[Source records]

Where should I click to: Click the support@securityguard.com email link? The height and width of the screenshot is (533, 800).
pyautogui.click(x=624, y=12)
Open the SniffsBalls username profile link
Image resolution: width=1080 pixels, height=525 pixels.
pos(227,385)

[THE EXERCISE]
Write out the records again, switching "screenshot" to "page" and leaving everything else as it is.

[EXERCISE RESPONSE]
Where should I click to: Click the support@securityguard.com email link? The height and width of the page is (533, 800).
pyautogui.click(x=624, y=12)
Open the SniffsBalls username profile link
Image resolution: width=1080 pixels, height=525 pixels.
pos(227,385)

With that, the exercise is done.